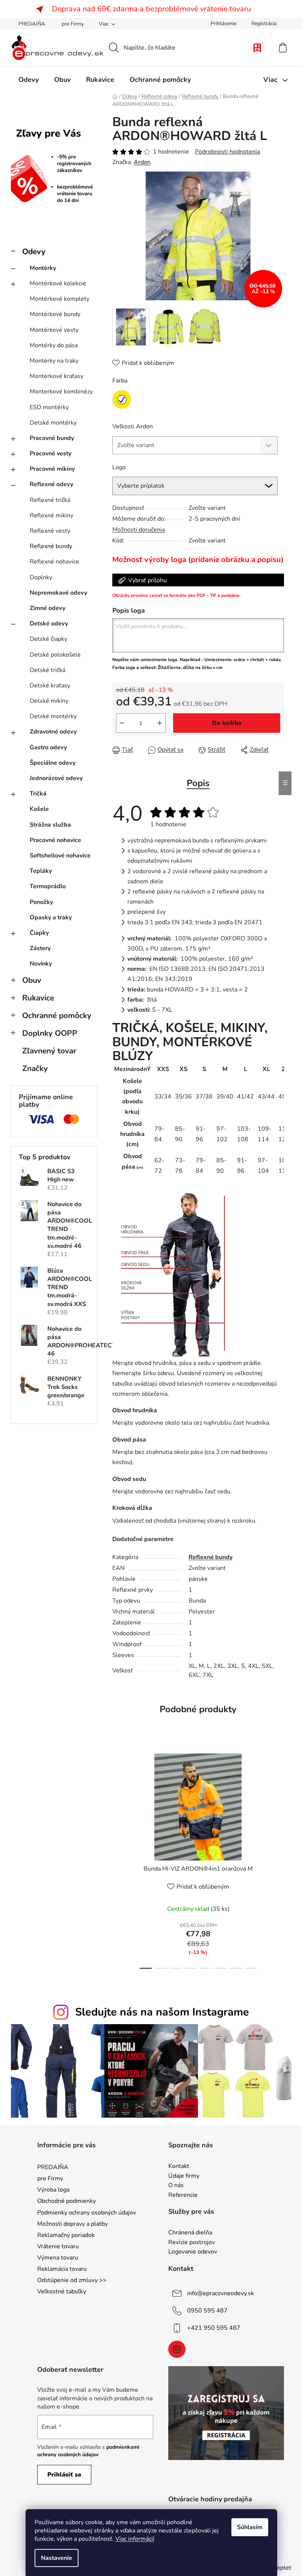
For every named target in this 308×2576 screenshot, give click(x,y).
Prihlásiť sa (64, 2475)
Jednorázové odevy (56, 778)
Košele (39, 809)
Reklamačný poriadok (66, 2235)
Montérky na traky (54, 361)
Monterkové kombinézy (61, 391)
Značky (35, 1068)
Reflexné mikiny (51, 515)
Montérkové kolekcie (58, 283)
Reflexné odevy (51, 484)
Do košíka (227, 723)
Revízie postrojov (191, 2242)
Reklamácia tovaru (62, 2269)
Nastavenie (56, 2558)
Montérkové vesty (54, 330)
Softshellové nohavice (60, 855)
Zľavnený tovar (49, 1050)
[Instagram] (177, 2349)
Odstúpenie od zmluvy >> (72, 2280)
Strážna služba (50, 825)
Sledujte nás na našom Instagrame (162, 2012)
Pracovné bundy (52, 438)
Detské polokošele (55, 655)
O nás (176, 2185)
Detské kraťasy (50, 685)
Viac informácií (134, 2539)
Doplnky (41, 577)
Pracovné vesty (50, 453)
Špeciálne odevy (52, 763)
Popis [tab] (198, 783)
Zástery (40, 948)
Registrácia (263, 23)
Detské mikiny (49, 701)
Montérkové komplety (59, 299)
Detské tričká (47, 670)
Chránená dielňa (190, 2233)
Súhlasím (250, 2527)
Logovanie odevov (192, 2252)
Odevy (33, 251)
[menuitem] (28, 79)
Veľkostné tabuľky (61, 2291)
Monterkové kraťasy (56, 376)
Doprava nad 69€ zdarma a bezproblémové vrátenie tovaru (151, 9)
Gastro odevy (48, 747)
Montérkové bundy (55, 314)
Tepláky (41, 871)
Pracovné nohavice (55, 840)
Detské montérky (53, 423)
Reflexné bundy (51, 546)
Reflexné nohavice (54, 561)
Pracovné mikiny (52, 469)
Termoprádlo (48, 886)
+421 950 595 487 (213, 2328)
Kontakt (178, 2166)
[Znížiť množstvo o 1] (122, 723)
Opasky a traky (51, 917)
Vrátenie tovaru (58, 2246)
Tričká (38, 793)
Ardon (142, 162)
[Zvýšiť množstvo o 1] (159, 723)
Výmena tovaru (57, 2258)
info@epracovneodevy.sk (220, 2293)
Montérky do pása (54, 345)
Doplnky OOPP (49, 1033)
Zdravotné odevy (53, 732)
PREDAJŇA (31, 23)
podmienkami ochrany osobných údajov (88, 2450)
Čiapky (39, 933)
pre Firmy (73, 23)
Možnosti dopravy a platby (72, 2224)
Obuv (31, 980)
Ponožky (41, 902)
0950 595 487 (207, 2310)
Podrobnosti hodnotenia (227, 152)
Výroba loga (53, 2190)
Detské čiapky (48, 639)
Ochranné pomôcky (56, 1015)
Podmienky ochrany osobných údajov (86, 2212)
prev (118, 1859)
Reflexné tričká (50, 500)
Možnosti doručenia (138, 530)
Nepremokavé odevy (58, 593)
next (278, 1859)
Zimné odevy (47, 608)
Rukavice (38, 998)
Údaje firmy (183, 2176)
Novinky (41, 964)
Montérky (43, 268)
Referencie (183, 2195)
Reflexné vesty (50, 531)
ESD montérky (49, 407)
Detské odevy (49, 623)
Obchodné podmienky (66, 2201)
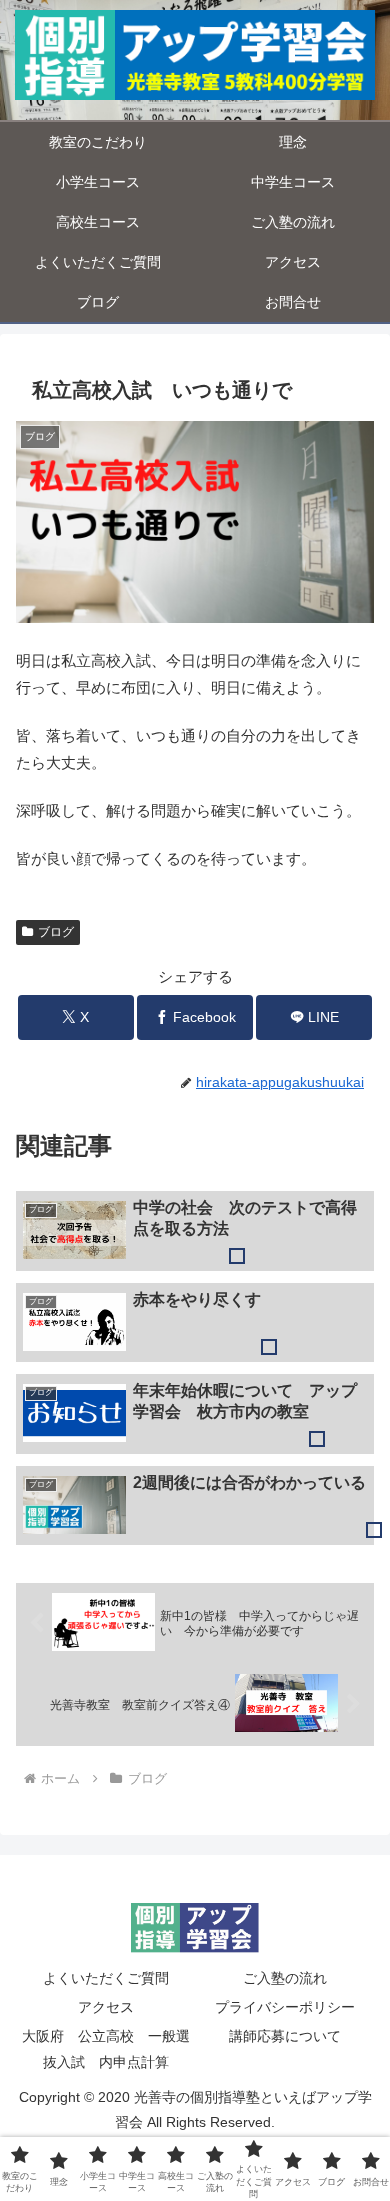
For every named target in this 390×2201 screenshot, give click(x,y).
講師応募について (285, 2036)
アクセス (106, 2007)
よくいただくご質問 (106, 1978)
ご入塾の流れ (285, 1978)
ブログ (56, 932)
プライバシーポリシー (285, 2007)
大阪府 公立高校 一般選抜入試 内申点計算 (106, 2048)
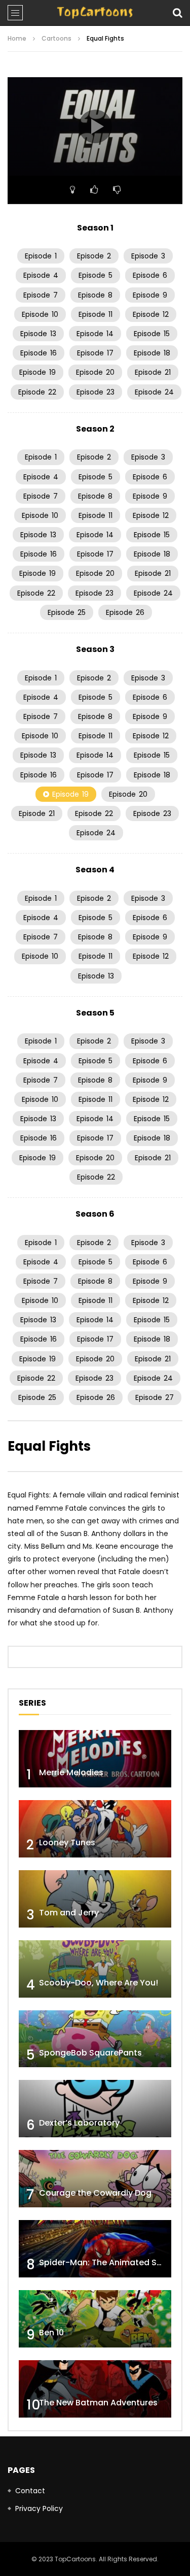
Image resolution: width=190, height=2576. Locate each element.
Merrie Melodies (71, 1772)
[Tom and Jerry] (95, 1899)
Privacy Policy (39, 2508)
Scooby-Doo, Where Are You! (98, 1982)
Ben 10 (51, 2332)
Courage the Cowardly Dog (95, 2193)
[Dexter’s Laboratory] (95, 2108)
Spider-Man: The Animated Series (107, 2262)
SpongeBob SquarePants (90, 2053)
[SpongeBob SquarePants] (95, 2039)
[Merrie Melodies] (95, 1758)
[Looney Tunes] (95, 1828)
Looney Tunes (67, 1842)
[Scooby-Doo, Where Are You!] (95, 1969)
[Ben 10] (95, 2318)
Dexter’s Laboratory (79, 2123)
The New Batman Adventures (98, 2402)
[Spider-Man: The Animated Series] (95, 2248)
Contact (30, 2491)
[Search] (177, 12)
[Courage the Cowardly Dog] (95, 2178)
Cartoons (56, 38)
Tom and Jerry (69, 1912)
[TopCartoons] (94, 12)
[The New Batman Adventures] (95, 2389)
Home (17, 38)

▸ Assigned task:
Could you set down every entry above exactly as it stands, with no images?

▸ Written solution:
For every named target in this 308×2576 screenshot, give click(x,y).
Prihlásiť sa (64, 2475)
Jednorázové odevy (56, 778)
Košele (39, 809)
Reklamačný poriadok (66, 2235)
Montérky na traky (54, 361)
Monterkové kombinézy (61, 391)
Značky (35, 1068)
Reflexné mikiny (51, 515)
Montérkové kolekcie (58, 283)
Reflexné odevy (51, 484)
Do košíka (227, 723)
Revízie postrojov (191, 2242)
Reklamácia tovaru (62, 2269)
Nastavenie (56, 2558)
Montérkové vesty (54, 330)
Softshellové nohavice (60, 855)
Zľavnený tovar (49, 1050)
[Instagram] (177, 2349)
Odstúpenie od zmluvy >> (72, 2280)
Strážna služba (50, 825)
Sledujte nás na našom Instagrame (162, 2012)
Pracovné bundy (52, 438)
Detské polokošele (55, 655)
O nás (176, 2185)
Detské kraťasy (50, 685)
Viac informácií (134, 2539)
Doplnky (41, 577)
Pracovné vesty (50, 453)
Špeciálne odevy (52, 763)
Popis [tab] (198, 783)
Zástery (40, 948)
Registrácia (263, 23)
Detské mikiny (49, 701)
Montérkové komplety (59, 299)
Detské tričká (47, 670)
Chránená dielňa (190, 2233)
Súhlasím (250, 2527)
Logovanie odevov (192, 2252)
Odevy (33, 251)
[menuitem] (28, 79)
Veľkostné tabuľky (61, 2291)
Monterkové kraťasy (56, 376)
Doprava nad 69€ zdarma a bezproblémové vrátenie tovaru (151, 9)
Gastro odevy (48, 747)
Montérkové bundy (55, 314)
Tepláky (41, 871)
Pracovné nohavice (55, 840)
Detské montérky (53, 423)
Reflexné bundy (51, 546)
Reflexné nohavice (54, 561)
Pracovné mikiny (52, 469)
Termoprádlo (48, 886)
+421 950 595 487 (213, 2328)
Kontakt (178, 2166)
[Znížiť množstvo o 1] (122, 723)
Opasky a traky (51, 917)
Vrátenie tovaru (58, 2246)
Tričká (38, 793)
Ardon (142, 162)
[Zvýšiť množstvo o 1] (159, 723)
Výmena tovaru (57, 2258)
info@epracovneodevy.sk (220, 2293)
Montérky do pása (54, 345)
Doplnky OOPP (49, 1033)
Zdravotné odevy (53, 732)
PREDAJŇA (31, 23)
podmienkami ochrany osobných údajov (88, 2450)
Čiapky (39, 933)
pre Firmy (73, 23)
Možnosti dopravy a platby (72, 2224)
Obuv (31, 980)
Ponožky (41, 902)
0950 595 487 (207, 2310)
Podrobnosti hodnotenia (227, 152)
Výroba loga (53, 2190)
Detské čiapky (48, 639)
Ochranné pomôcky (56, 1015)
Podmienky ochrany osobných údajov (86, 2212)
prev (118, 1859)
Reflexné tričká (50, 500)
Možnosti doručenia (138, 530)
Nepremokavé odevy (58, 593)
next (278, 1859)
Zimné odevy (47, 608)
Rukavice (38, 998)
Údaje firmy (183, 2176)
Novinky (41, 964)
Montérky (43, 268)
Referencie (183, 2195)
Reflexné vesty (50, 531)
ESD montérky (49, 407)
Detské odevy (49, 623)
Obchodné podmienky (66, 2201)
For every named target in this 390×2201 screenshot, give click(x,y).
講師応募について (285, 2036)
アクセス (106, 2007)
よくいただくご質問 (106, 1978)
ご入塾の流れ (285, 1978)
ブログ (56, 932)
プライバシーポリシー (285, 2007)
大阪府 公立高校 一般選抜入試 内申点計算 (106, 2048)
Image resolution: width=190, height=2576. Locate each element.
Merrie Melodies (71, 1772)
[Tom and Jerry] (95, 1899)
Privacy Policy (39, 2508)
Scooby-Doo, Where Are You! (98, 1982)
Ben 10 (51, 2332)
Courage the Cowardly Dog (95, 2193)
[Dexter’s Laboratory] (95, 2108)
Spider-Man: The Animated Series (107, 2262)
SpongeBob SquarePants (90, 2053)
[SpongeBob SquarePants] (95, 2039)
[Merrie Melodies] (95, 1758)
[Looney Tunes] (95, 1828)
Looney Tunes (67, 1842)
[Scooby-Doo, Where Are You!] (95, 1969)
[Ben 10] (95, 2318)
Dexter’s Laboratory (79, 2123)
The New Batman Adventures (98, 2402)
[Spider-Man: The Animated Series] (95, 2248)
Contact (30, 2491)
[Search] (177, 12)
[Courage the Cowardly Dog] (95, 2178)
Cartoons (56, 38)
Tom and Jerry (69, 1912)
[TopCartoons] (94, 12)
[The New Batman Adventures] (95, 2389)
Home (17, 38)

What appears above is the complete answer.